To view the IMEX logs on each compute node in the /var/log/nvidia-imex.log
file, run the following command.
cat /var/log/nvidia-imex.log
[Aug 05 2024 21:27:19] [INFO] [tid 2248] Node configuration validation from NODE 8 successfully matched this node's configuration.
[Aug 05 2024 21:27:19] [INFO] [tid 2248] Node configuration validation from NODE 1 successfully matched this node's configuration.
[Aug 05 2024 21:27:20] [INFO] [tid 2248] Node configuration validation from NODE 15 successfully matched this node's configuration.
[Aug 05 2024 21:27:24] [INFO] [tid 2248] Node configuration validation from NODE 13 successfully matched this node's configuration.
[Aug 05 2024 21:27:24] [WARNING] [tid 2242] Waiting for validation response for 45 seconds from the following nodes:
[Aug 05 2024 21:27:24] [WARNING] [tid 2242] 0 - 10.28.238.87
[Aug 05 2024 21:27:24] [WARNING] [tid 2242] 7 - 10.28.238.161
[Aug 05 2024 21:27:24] [WARNING] [tid 2242] 10 - 10.28.238.192
[Aug 05 2024 21:27:24] [WARNING] [tid 2242] 12 - 10.28.238.211
[Aug 05 2024 21:27:24] [WARNING] [tid 2242] 14 - 10.28.238.239
[Aug 05 2024 21:27:25] [INFO] [tid 2248] Node configuration validation from NODE 12 successfully matched this node's configuration.
[Aug 05 2024 21:27:29] [WARNING] [tid 2242] Waiting for validation response for 50 seconds from the following nodes:
[Aug 05 2024 21:27:29] [WARNING] [tid 2242] 0 - 10.28.238.87
[Aug 05 2024 21:27:29] [WARNING] [tid 2242] 7 - 10.28.238.161
[Aug 05 2024 21:27:29] [WARNING] [tid 2242] 10 - 10.28.238.192
[Aug 05 2024 21:27:29] [WARNING] [tid 2242] 14 - 10.28.238.239
[Aug 05 2024 21:27:29] [INFO] [tid 2248] Node configuration validation from NODE 14 successfully matched this node's configuration.
[Aug 05 2024 21:27:30] [INFO] [tid 2248] Node configuration validation from NODE 7 successfully matched this node's configuration.
[Aug 05 2024 21:27:34] [WARNING] [tid 2242] Waiting for validation response for 55 seconds from the following nodes:
[Aug 05 2024 21:27:34] [WARNING] [tid 2242] 0 - 10.28.238.87
[Aug 05 2024 21:27:34] [WARNING] [tid 2242] 10 - 10.28.238.192
[Aug 05 2024 21:27:34] [INFO] [tid 2248] Node configuration validation from NODE 0 successfully matched this node's configuration.
[Aug 05 2024 21:27:37] [INFO] [tid 2248] Node configuration validation from NODE 10 successfully matched this node's configuration.
[Aug 05 2024 21:27:37] [INFO] [tid 2242] Node map validation complete.
[Aug 05 2024 21:27:37] [INFO] [tid 2242] GPU event successfully subscribed
The message GPU event successfully subscribed
indicates that IMEX has successfully registered with all other cluster GPUs.
IMEX TRANSIENT_FAILURE State#
IMEX operates as a distributed service that runs on each compute node.

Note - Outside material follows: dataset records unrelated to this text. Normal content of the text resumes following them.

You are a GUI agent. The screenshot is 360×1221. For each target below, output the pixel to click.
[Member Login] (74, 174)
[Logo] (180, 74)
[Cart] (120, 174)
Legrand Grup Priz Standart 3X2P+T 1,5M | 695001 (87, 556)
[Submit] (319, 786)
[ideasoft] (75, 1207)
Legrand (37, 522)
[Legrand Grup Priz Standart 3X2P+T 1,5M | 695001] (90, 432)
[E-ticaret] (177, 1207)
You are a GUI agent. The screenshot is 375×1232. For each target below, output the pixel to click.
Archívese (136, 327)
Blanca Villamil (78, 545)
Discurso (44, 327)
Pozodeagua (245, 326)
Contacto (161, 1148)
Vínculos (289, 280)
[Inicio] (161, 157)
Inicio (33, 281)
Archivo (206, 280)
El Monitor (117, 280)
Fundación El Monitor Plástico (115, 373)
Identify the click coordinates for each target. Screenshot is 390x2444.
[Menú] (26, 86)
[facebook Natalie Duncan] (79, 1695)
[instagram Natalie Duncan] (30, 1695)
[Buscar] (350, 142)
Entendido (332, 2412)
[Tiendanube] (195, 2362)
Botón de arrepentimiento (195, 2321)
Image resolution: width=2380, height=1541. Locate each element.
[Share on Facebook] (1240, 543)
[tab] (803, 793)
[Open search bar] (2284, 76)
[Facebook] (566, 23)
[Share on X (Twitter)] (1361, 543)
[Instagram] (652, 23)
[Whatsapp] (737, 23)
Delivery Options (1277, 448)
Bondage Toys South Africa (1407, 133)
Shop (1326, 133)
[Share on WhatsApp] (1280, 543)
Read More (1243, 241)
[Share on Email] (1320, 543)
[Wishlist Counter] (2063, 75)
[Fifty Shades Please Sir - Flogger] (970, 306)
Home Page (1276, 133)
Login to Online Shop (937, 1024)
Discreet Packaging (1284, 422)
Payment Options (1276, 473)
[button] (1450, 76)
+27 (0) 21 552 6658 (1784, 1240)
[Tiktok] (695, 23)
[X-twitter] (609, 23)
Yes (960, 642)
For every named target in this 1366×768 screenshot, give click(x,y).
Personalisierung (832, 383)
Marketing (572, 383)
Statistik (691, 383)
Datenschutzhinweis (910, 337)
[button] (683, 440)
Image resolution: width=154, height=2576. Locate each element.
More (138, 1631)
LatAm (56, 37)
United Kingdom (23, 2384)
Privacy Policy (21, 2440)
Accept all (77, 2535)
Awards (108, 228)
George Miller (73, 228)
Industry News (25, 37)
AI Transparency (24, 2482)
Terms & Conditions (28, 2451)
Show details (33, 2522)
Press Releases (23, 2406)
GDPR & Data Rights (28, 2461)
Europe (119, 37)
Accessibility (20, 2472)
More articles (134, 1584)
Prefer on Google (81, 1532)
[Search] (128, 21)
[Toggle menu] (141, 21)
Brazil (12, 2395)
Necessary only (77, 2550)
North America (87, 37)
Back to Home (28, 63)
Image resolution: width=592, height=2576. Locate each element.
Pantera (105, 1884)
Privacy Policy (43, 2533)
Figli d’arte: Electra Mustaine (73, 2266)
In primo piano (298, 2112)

If a single compute tray isn’t running the IMEX, the IMEX service on other compute trays never reaches the READY
state.
Look at the IMEX log, /var/log/nvidia-imex.log
for messages like State = TRANSIENT_FAILURE (NOT OK)
or Not all clients connected. Waiting and retrying.
.
Restart the nvidia-imex
service on all compute nodes to try and rebuild the IMEX cluster.